HI I need a little help . First off I Love my wife with all my heart and would never intentionally hurt her . This has gotten worse over the past 2 years . We been together 5 yrs . Ok for starters she is insanely jealous, now ive seen jealous people before but NOTHIN like this. I have never gave her any reason to be jealous
I go out of my way not too. This has progressed into her being obsessed with trying to catch me doing something to far fetched out of this world possibility's she comes up with saying she knows that's what im doing, the only time we aren't together is when im at work and I come straight home. I know people can find time to cheat if that's what they want to do. But she thinks that I have women stashed at work that are dyeing to have sex with me.
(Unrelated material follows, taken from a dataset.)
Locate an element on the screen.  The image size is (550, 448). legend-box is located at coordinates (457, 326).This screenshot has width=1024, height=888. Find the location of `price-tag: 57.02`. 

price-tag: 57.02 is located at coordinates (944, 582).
Now were separated because im a cheater . well that's a start lets see what happens


----------



## lenzi (Apr 10, 2012)

You're separated because your wife believes your cheating.. but you're not?

Either you're lying or she's got serious mental issues. 

Or possibly both but probably not both.


----------



## ladymisato (Aug 5, 2014)

I'm sorry to hear about your difficulties. Often women don't worry when they should and do when they shouldn't, that's the nature of deception.

However, from your description, it really sounds to me like she is experiencing some sort of mental breakdown or schizophrenia. If that is so, she needs professional help.

What you are describing does not sound like simple extreme jealousy.


----------



## OptimisticPessimist (Jul 26, 2010)

A person who is constantly worried about cheating often does so because they have cheated- may not be the case, but be forewarned. 

Insanely jealous is the sign of an inferiority complex. Also, women use all kinds of sh*t tests to see if they can shame you, control you, degrade you, etc- to see if you stand up for yourself.

My response would be something like this: 

"I have never cheated on you or anyone else (only say the latter if you havent, which in my case I havent). You are assuming things without justification or probable cause. I will not allow myself to be continually accused of such behavior.

If you want us to be a couple, then you need to hold your insecurity in check and trust in me. If you cant do that, I think its best we break it off."

I would then see how she reacts. You must draw a line and be confident.


----------



## EleGirl (Dec 3, 2011)

What evidence does she have to prove that you are cheating?


----------



## Decorum (Sep 7, 2012)

OptimisticPessimist said:


> A person who is constantly worried about cheating often does so because they have cheated- may not be the case, but be forewarned.
> 
> Insanely jealous is the sign of an inferiority complex. Also, women use all kinds of sh*t tests to see if they can shame you, control you, degrade you, etc- to see if you stand up for yourself.
> 
> ...


:iagree:


She has preemptively Sabotage her own marriage.


----------



## marriedandlonely (Nov 7, 2011)

Any possibility that she has done what she is accusing you of and the guilt thing is manifesting itself as accusing YOU?


----------